Word and element pointing lines
— Start —
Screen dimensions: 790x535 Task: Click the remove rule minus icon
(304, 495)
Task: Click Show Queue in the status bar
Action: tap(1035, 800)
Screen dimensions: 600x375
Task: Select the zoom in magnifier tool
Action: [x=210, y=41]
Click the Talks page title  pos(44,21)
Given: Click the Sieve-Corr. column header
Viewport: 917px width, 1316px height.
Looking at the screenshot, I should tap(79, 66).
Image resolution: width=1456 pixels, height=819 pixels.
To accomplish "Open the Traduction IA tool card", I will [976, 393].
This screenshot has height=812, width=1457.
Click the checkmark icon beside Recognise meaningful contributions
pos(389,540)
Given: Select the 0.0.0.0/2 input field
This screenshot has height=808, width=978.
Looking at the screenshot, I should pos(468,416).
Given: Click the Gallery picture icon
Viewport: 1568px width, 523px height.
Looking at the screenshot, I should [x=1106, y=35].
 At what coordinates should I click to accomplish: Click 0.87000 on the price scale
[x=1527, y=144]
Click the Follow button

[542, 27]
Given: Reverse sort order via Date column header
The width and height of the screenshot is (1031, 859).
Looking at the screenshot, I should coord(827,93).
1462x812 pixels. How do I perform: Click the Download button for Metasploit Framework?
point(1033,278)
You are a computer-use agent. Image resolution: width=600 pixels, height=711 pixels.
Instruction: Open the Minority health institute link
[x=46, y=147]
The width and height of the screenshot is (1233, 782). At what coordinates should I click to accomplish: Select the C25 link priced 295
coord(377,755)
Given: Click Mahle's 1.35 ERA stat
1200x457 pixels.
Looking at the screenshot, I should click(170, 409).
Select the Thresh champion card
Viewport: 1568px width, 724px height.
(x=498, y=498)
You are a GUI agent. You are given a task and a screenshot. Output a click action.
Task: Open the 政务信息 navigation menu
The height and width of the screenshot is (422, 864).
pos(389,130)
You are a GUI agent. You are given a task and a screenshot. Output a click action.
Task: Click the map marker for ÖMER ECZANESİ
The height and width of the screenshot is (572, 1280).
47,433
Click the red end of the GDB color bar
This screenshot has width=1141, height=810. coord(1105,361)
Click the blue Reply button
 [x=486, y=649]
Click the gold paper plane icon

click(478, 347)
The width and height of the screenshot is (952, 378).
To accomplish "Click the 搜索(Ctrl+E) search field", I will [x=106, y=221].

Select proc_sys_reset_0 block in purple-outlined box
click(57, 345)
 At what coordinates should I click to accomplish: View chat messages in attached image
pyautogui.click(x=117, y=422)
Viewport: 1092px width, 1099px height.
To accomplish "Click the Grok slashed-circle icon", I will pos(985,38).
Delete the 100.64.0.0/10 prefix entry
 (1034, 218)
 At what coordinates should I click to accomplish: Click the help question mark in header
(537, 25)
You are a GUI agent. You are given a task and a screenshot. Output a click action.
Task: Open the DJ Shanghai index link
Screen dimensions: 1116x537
— End —
Written exercise |
Show every line above that contains the word "This", copying each one in full.

Correct response |
This screenshot has height=812, width=1457.
This screenshot has height=808, width=978.
This screenshot has width=1141, height=810. coord(1105,361)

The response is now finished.